Check every line below for the string "agent". Copy the ones that have it.
___ Information supplied ___
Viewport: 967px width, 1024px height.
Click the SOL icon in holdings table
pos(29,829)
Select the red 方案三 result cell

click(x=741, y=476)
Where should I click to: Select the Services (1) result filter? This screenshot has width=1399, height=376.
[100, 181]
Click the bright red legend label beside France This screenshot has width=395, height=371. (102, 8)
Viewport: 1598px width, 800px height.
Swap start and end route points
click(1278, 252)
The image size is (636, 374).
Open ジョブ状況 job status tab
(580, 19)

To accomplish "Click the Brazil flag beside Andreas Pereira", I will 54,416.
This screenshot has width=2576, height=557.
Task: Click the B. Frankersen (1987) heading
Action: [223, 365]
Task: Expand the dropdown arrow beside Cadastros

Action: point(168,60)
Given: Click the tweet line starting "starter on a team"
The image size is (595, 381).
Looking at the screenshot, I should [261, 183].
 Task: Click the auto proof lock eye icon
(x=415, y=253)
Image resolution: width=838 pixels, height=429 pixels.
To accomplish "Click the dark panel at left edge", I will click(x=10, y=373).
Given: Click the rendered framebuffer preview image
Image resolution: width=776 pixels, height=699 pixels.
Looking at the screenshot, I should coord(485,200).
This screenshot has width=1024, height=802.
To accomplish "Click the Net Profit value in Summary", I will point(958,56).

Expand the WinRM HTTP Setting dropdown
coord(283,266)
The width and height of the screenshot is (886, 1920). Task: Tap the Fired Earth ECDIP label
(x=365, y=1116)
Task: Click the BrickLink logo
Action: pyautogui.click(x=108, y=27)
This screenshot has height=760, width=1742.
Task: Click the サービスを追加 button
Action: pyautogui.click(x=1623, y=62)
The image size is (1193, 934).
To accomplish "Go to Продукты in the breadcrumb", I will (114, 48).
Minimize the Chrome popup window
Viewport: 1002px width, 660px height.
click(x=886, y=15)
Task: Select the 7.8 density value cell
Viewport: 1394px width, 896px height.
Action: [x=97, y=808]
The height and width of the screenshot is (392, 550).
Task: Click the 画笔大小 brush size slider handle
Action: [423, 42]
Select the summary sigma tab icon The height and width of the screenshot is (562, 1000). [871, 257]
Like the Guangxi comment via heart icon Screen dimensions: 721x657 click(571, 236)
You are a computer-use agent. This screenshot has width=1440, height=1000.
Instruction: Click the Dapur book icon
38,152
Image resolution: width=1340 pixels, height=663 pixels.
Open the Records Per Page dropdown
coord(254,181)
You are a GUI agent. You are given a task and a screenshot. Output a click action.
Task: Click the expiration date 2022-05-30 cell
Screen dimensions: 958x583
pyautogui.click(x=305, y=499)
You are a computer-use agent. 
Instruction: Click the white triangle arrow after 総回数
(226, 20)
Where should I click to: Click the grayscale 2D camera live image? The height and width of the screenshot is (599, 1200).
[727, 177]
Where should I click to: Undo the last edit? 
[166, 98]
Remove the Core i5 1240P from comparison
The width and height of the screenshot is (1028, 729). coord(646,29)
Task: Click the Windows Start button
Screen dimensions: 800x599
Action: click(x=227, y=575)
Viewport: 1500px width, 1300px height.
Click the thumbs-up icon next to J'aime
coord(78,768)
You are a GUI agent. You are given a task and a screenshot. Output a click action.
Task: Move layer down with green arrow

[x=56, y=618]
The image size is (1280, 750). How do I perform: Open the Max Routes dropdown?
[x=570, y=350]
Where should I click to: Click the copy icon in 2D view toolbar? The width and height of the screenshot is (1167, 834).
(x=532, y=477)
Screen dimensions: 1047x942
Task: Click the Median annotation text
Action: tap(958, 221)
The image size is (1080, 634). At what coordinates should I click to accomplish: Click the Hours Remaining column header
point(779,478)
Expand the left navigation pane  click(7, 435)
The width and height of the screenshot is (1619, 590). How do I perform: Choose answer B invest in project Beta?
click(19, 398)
___
> Your solution:
You are a computer-use agent. This screenshot has width=1440, height=1000.
You are a GUI agent. You are given a task and a screenshot. Output a click action.
You are a computer-use agent. 
You are a GUI agent. You are given a task and a screenshot. Output a click action.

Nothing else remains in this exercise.